COME NACQUE L’ACTION PAINTING DI BILL CONGDON
«Il “dripping” mi è nato spontaneamente nel momento in cui, ritornando dalla guerra e dalla sofferenza viste alla ricchezza degli Stati Uniti, non ho potuto più sopportare la vita né le cose della vita: dovevo cancellare ogni oggetto per creare la possibilità di un nuovo oggetto, la possibilità di una nuova vita». Così gli anni precedenti la conversione hanno visto il Congdon pittore informale, quello amato dalle grandi collezioniste americane Betty Parsons e Peggy Guggenheim, impegnato in un’opera di “cancellazione” dell’esistente per riscriverlo, come dice Vallora, «in Action Painting, pittura di esubero, di sfogo e di spurgo di materia cromatica».
è una pittura questa che, come si vedrà bene nell’ultimo volume dell’Atlante in programma di uscita, porta l’artista ad identificarsi col proprio gesto creativo, lasciando sulle opere una sorta di sindone di sé. Da questa “festa dei sensi”, in sintonia con il battito più riposto dell’intimità della materia, dalla tutta “pagana” unità con la Grande Madre da cui proveniamo e a cui ritorneremo, un certo giorno emerge per Congdon la Grande Domanda: il problema della fede. E scopre che la rappresentazione del proprio gesto è trasparenza del Gesto di un Altro, che ci salva. è vero che in questa fase Congdon sembra ammutolirsi e la sua genialità quasi scomparire dietro queste “tracce” che – in maniera esclusiva – per un lungo periodo andrà lasciando sulla tela e che rappresentano il Crocifisso.
Ma forse proprio in questo silenzio distillato di sofferenza appare l’intenzione vera del Movimento artistico a cui è appartenuto, l’Action Painting appunto.

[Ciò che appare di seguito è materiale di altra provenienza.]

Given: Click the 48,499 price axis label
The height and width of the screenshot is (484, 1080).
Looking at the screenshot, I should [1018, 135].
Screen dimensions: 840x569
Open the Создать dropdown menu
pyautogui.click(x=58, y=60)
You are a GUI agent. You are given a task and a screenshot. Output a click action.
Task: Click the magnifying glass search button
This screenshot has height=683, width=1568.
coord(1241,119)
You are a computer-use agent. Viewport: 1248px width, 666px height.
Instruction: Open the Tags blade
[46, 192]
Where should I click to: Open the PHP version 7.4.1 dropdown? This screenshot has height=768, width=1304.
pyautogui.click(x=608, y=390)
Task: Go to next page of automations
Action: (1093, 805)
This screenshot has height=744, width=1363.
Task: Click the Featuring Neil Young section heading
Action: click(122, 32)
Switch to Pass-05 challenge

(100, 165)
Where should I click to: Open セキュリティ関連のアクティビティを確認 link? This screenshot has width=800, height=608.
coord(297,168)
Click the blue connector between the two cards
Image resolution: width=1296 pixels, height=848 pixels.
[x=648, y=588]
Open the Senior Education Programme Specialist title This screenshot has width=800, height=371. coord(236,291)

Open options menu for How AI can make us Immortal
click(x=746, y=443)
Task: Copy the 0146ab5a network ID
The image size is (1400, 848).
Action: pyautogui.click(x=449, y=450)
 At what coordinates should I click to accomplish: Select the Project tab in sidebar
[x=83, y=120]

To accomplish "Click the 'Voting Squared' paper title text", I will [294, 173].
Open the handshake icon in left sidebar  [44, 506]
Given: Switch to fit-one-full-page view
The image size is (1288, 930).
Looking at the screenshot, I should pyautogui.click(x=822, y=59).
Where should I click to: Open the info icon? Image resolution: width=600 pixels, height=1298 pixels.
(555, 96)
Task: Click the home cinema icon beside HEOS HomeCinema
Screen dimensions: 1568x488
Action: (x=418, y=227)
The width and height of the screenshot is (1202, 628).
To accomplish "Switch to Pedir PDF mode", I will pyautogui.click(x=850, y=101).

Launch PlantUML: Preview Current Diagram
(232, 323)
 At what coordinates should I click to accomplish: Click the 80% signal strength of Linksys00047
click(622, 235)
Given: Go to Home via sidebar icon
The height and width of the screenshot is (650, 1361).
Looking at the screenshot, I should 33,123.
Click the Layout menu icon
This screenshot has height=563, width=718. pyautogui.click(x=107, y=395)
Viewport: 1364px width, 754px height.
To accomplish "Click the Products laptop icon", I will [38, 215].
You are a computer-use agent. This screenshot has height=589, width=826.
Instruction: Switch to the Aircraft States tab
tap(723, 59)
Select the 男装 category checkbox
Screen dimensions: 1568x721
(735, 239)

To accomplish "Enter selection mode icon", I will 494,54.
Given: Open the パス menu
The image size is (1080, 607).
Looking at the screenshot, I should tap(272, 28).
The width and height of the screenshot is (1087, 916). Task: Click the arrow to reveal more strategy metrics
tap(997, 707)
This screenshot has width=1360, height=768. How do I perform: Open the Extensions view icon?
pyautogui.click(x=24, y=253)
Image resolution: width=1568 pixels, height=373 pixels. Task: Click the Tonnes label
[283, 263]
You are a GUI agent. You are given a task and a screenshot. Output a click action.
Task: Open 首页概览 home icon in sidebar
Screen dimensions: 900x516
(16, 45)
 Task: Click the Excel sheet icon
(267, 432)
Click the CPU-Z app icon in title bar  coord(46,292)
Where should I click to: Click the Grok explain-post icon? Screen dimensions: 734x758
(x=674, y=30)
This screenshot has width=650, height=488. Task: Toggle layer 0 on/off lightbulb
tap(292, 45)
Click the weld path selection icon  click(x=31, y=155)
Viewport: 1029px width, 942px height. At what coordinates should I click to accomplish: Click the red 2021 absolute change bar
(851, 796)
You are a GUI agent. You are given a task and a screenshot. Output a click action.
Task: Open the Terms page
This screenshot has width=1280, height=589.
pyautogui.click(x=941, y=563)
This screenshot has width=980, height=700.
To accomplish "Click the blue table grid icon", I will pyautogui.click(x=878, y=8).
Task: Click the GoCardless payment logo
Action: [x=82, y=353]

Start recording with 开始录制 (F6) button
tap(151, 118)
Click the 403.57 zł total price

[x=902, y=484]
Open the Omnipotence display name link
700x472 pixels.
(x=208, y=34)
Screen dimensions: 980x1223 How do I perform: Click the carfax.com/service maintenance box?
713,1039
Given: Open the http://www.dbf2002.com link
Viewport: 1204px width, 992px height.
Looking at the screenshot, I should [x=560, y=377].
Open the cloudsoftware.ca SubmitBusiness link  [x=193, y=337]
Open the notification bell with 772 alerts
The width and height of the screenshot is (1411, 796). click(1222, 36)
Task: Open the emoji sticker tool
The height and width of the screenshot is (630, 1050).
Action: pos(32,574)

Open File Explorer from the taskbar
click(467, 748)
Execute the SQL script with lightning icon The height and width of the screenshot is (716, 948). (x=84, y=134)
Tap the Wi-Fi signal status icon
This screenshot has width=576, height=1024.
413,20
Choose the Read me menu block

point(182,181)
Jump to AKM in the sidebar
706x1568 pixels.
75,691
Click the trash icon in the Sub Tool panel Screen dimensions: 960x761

Se questo termine significa “pittura in azione” sulla tela vissuta come un’arena dentro cui il pittore si getta anche fisicamente, da queste colate di pigmento che saranno i Crocefissi di Congdon ecco trasparire essenzialmente l’azione, anche se subito frenata, quasi contratta in sé, come per timore di mettere “troppo” là dove non c’è più nulla da aggiungere.